中日・松山晋也投手(25)がドラゴンズ応援大使のSKE48・熊崎晴香(28)に熱い思いを語った。右ヒジの故障から8月9日に一軍復帰を果たした松山は、そこから5試合連続で無失点。今季はセーブ機会での失敗「0」を続けている。竜の守護神が明かした元チームメートのライデル・マルティネス投手(28=巨人)との関係とは――。

 熊崎 右尺骨肘頭疲労骨折で7月4日に登録を抹消されて8月9日に一軍復帰されました。右ヒジの状態はどうですか。

 松山 今は何ともないです。

 熊崎 一軍にいなかった期間はどういう思いでいましたか。

 松山 (登板の)チャンスがないというか、挑戦できないということが悔しかったです。挑戦できることが、すごく光栄なことなんだなと再確認できました。また野球ができるということに感謝して投げていきたいです。
 熊崎 一軍復帰したときに井上監督とは何かお話されましたか。

 松山 今後、何年も野球をやるんだからいい経験になったと思うし、今回のことを教訓として次のステップにつなげられるようにやっていってほしいと言われました。長く野球をやってほしいから無理はさせたくないのもあるし、チームとしても勝ちたいから無理はさせないけど、無理でも投げてもらいたいこともあるというか、よく分からなかったんですけど(笑い)。でもうれしかったです。

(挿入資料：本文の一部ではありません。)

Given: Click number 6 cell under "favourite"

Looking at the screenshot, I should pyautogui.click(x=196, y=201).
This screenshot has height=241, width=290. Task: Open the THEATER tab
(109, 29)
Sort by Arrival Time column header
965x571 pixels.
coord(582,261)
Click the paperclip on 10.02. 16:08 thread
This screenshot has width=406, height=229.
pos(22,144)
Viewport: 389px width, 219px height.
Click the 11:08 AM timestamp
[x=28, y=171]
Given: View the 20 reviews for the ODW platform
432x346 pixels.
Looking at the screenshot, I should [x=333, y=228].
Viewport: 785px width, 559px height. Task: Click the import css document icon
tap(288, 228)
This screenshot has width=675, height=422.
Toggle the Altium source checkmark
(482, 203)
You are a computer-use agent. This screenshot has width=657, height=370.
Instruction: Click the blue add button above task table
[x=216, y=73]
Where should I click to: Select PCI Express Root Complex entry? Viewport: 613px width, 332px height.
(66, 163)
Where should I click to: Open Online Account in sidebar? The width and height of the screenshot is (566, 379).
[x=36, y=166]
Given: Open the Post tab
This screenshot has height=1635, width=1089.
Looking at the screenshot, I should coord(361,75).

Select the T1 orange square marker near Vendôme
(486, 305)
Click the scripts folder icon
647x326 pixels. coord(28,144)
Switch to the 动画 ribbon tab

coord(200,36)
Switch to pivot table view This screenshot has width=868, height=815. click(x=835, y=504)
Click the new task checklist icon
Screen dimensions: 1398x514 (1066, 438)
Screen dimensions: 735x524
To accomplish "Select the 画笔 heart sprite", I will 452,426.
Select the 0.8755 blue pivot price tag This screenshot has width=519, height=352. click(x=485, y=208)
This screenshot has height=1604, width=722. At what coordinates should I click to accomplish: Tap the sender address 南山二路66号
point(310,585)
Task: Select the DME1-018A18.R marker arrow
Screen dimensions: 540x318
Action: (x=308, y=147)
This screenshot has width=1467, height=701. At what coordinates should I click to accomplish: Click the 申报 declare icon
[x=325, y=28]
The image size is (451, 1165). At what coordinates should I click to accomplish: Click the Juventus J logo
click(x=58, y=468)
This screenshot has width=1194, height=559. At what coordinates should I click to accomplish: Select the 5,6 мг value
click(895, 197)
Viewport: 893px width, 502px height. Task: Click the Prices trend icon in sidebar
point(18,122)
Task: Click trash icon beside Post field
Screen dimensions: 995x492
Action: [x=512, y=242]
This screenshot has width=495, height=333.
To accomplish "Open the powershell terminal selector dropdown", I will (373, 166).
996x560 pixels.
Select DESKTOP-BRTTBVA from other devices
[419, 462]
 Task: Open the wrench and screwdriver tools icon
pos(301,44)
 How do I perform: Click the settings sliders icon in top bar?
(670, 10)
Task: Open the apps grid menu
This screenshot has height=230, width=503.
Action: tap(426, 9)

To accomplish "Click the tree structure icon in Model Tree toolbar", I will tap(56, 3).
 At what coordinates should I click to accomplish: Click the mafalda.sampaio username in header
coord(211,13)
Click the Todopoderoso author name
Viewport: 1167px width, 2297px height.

 熊崎 復帰に備えている時期に気分転換やリフレッシュのために行っていたことは。

 松山 ナゴヤ球場に行くと外で練習する時間が多い。僕は睡眠が大事だとすごく思っていて、太陽の光を浴びるとメラトニン(睡眠や体温調節などに関わるホルモン)ができるので、よく睡眠を取るため、眠るための準備も含めてウオーキングやランニングなどに取り組んでいました。

 熊崎 ナゴヤ球場だと溶けてしまいそうになるぐらい暑いですよね。

 松山 そうですね(笑い)。ルーキーの子たちと同じメニューをやっていて、やめたかったんですけど、でも(ルーキーたちも)見ているし、「これぐらいでいいんだ」と思われてもダメだし、そうなってほしくないので頑張りました。

 熊崎 先輩のかがみですね。ちゃんとかっこいい背中を見せている。後輩といえば金丸夢斗投手が7日の阪神戦(バンテリン)で初勝利を挙げましたけど、何かお話はされましたか。

 松山 初勝利を挙げたので何かプレゼントしようとも思ったのですが、1勝するためにクジを引いてもらってドラフト1位で入団したわけではない。そこは通過点なのかなと思っていいかなというのもあったので「本当におめでとう」とLINEをしました。

 熊崎 松山投手は今季セーブシチュエーションで一度も失敗していません。これはとんでもなくすごいことだと思いますが、ご自身ではどう思われていますか。

 松山 本当にデータ担当の方や野手の皆さんのおかげでこういう形になってきていると思います。今後も準備は怠らず、マウンドに上がれることに喜び感じながら継続できるようにやっていきたいです。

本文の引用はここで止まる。